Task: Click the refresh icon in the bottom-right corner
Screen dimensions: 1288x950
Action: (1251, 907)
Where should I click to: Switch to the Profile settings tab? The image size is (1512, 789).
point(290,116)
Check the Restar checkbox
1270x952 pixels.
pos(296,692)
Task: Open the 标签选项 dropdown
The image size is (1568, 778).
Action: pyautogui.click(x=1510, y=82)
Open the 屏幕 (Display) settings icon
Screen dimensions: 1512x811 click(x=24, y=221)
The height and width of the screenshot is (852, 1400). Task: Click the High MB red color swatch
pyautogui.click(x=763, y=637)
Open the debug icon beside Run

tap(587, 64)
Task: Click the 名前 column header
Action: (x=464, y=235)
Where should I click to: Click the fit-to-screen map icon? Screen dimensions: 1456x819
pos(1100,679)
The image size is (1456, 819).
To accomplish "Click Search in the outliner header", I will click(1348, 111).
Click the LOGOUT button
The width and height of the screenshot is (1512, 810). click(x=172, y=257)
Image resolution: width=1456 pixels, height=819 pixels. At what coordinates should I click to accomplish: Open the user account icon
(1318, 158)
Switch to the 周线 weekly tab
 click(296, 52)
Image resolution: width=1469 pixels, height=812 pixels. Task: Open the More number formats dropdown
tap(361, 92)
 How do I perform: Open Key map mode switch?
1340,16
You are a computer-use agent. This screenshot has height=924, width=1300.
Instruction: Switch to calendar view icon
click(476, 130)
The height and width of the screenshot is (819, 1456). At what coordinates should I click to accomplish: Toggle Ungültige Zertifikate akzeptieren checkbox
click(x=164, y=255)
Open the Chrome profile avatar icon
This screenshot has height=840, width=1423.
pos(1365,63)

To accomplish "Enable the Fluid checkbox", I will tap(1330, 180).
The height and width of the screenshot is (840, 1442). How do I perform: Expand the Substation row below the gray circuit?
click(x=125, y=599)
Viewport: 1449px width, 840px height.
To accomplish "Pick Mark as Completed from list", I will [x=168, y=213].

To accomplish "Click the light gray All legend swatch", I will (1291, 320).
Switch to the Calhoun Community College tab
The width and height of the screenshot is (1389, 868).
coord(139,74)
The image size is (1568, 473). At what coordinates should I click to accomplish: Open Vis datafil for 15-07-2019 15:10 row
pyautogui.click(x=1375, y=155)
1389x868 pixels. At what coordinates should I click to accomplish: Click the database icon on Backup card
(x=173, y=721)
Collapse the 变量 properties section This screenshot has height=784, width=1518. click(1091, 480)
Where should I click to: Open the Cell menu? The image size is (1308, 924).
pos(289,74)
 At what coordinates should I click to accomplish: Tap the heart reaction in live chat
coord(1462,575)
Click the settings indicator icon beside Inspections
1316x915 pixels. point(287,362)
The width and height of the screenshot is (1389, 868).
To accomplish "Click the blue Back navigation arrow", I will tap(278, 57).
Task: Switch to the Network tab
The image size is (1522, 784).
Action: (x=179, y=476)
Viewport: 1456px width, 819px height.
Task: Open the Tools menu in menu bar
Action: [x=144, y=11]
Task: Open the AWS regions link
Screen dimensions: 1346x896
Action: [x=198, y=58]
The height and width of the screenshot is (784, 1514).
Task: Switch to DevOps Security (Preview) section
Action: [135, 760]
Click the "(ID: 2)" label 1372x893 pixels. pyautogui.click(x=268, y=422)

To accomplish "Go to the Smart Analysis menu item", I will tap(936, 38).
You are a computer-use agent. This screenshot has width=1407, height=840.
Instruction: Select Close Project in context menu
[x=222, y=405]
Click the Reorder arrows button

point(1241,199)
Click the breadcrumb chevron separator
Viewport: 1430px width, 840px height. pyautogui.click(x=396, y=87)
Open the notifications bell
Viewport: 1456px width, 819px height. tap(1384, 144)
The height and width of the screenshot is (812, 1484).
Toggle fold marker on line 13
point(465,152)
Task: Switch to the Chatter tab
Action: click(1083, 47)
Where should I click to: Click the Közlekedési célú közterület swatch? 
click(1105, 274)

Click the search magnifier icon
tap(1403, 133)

———

Return the lines of the records that include the string "will".

- Exercise response:
To accomplish "Click Search in the outliner header", I will click(1348, 111).
To accomplish "Enable the Fluid checkbox", I will tap(1330, 180).
To accomplish "Pick Mark as Completed from list", I will [x=168, y=213].
To accomplish "Click the light gray All legend swatch", I will (1291, 320).
To accomplish "Click the blue Back navigation arrow", I will tap(278, 57).
To accomplish "Go to the Smart Analysis menu item", I will tap(936, 38).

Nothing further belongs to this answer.